Apparently this house was where Harrison Ford's character Deckard lived in Blade Runner. And I do vaguely recall the Mayan design in Blade Runner, but wasn't Deckard living in an apartment? Wasn't there an elevator?

It was pretty hot to be doing all this walking around, so we stopped for some overpriced lemonade at Fred 62, and then on a whim we went into the movie theater across the street and saw Who Killed the Electric Car?

I liked the movie. It is a biased, one-sided account: for example, the movie never says how much the EV1 would actually cost to buy, it just skewers GM for not letting people buy them and not making them cheaper. And at the end, it shows you the Tzero and tells you a Tzero with lithium-ion batteries has a range of 300 miles at 70 miles per hour, without also mentioning that the target price for a Tzero is between that of a Porsche and a Ferrari. But despite this, I thought it was a good movie.

Saturday, September 02, 2006

You say John I say Wayne, Hot dog I say cool it man, I don't wanna be the President of America

We went to the farmer's market this morning, then walked down to the beach. And who should ride past us on the bike path? It was the Governor on his bicycle taking his morning exercise.

He was wearing sunglasses. Sunglasses conceal the identity of other people, but on the Governor, they just make him more recognizable.

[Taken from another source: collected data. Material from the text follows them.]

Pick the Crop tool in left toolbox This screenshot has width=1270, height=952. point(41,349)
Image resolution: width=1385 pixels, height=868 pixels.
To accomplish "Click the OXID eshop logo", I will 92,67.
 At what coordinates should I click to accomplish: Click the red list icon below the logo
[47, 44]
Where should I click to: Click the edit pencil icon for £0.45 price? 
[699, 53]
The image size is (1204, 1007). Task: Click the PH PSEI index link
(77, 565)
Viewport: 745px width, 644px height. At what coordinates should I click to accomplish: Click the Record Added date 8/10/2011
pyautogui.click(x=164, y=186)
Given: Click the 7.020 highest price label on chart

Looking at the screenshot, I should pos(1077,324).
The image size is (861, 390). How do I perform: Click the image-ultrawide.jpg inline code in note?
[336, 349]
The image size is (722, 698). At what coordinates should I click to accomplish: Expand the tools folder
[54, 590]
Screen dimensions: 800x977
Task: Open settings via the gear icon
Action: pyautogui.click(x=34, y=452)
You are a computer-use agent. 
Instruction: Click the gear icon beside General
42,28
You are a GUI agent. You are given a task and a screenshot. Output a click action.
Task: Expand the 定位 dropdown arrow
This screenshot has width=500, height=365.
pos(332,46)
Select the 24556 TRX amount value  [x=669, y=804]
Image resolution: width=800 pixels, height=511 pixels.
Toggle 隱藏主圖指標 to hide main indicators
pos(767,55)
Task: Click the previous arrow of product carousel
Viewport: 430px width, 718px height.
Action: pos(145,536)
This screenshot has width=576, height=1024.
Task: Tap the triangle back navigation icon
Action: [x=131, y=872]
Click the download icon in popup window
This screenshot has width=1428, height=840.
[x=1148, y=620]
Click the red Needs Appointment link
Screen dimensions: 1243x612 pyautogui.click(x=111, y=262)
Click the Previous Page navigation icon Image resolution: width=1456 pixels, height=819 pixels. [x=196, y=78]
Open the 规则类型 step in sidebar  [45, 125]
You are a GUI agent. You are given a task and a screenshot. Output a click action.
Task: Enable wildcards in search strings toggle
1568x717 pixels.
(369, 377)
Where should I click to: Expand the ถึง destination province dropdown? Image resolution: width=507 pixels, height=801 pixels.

I think there should be a classification system for celebrity close encounters, like the one for UFOs. A celebrity close encounter of the first kind would be if you encounter them in the course of their celebrity duties, like at a book signing. A celebrity encounter of the second kind would be if you see them walking down the street or in line at the Starbucks. And an encounter of the third kind would be if you're trapped with them in an ATM vestibule and share a stick of gum or something.